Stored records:

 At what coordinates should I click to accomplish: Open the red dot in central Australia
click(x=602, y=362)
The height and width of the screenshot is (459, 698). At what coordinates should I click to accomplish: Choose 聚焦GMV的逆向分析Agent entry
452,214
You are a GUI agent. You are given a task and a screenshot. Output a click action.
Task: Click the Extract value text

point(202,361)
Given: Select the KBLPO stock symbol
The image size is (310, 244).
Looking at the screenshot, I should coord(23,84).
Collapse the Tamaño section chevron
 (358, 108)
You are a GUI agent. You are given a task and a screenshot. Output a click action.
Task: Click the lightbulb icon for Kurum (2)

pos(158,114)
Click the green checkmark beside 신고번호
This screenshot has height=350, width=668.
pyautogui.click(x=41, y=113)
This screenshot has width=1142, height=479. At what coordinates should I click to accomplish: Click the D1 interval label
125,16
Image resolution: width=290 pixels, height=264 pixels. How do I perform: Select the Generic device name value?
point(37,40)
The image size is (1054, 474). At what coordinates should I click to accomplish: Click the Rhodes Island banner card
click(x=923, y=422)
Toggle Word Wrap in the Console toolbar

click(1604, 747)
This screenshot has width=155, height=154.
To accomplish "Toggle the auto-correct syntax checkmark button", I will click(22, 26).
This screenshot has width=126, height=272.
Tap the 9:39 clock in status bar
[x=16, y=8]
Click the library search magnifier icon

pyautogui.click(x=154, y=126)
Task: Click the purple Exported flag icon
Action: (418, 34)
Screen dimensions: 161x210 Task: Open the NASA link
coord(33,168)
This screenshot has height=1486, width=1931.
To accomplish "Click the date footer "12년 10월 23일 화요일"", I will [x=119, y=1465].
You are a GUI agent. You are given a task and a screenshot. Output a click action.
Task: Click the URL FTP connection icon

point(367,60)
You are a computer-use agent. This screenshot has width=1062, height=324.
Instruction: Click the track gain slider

What you will do: Make an exact copy of the data above.

Result for this task:
 At what coordinates should I click to accomplish: Open the red dot in central Australia
click(x=602, y=362)
The height and width of the screenshot is (459, 698). At what coordinates should I click to accomplish: Choose 聚焦GMV的逆向分析Agent entry
452,214
You are a GUI agent. You are given a task and a screenshot. Output a click action.
Task: Click the Extract value text

point(202,361)
Given: Select the KBLPO stock symbol
The image size is (310, 244).
Looking at the screenshot, I should coord(23,84).
Collapse the Tamaño section chevron
 (358, 108)
You are a GUI agent. You are given a task and a screenshot. Output a click action.
Task: Click the lightbulb icon for Kurum (2)

pos(158,114)
Click the green checkmark beside 신고번호
This screenshot has height=350, width=668.
pyautogui.click(x=41, y=113)
This screenshot has width=1142, height=479. At what coordinates should I click to accomplish: Click the D1 interval label
125,16
Image resolution: width=290 pixels, height=264 pixels. How do I perform: Select the Generic device name value?
point(37,40)
The image size is (1054, 474). At what coordinates should I click to accomplish: Click the Rhodes Island banner card
click(x=923, y=422)
Toggle Word Wrap in the Console toolbar

click(1604, 747)
This screenshot has width=155, height=154.
To accomplish "Toggle the auto-correct syntax checkmark button", I will click(22, 26).
This screenshot has width=126, height=272.
Tap the 9:39 clock in status bar
[x=16, y=8]
Click the library search magnifier icon

pyautogui.click(x=154, y=126)
Task: Click the purple Exported flag icon
Action: (418, 34)
Screen dimensions: 161x210 Task: Open the NASA link
coord(33,168)
This screenshot has height=1486, width=1931.
To accomplish "Click the date footer "12년 10월 23일 화요일"", I will [x=119, y=1465].
You are a GUI agent. You are given a task and a screenshot. Output a click action.
Task: Click the URL FTP connection icon

point(367,60)
You are a computer-use agent. This screenshot has width=1062, height=324.
Instruction: Click the track gain slider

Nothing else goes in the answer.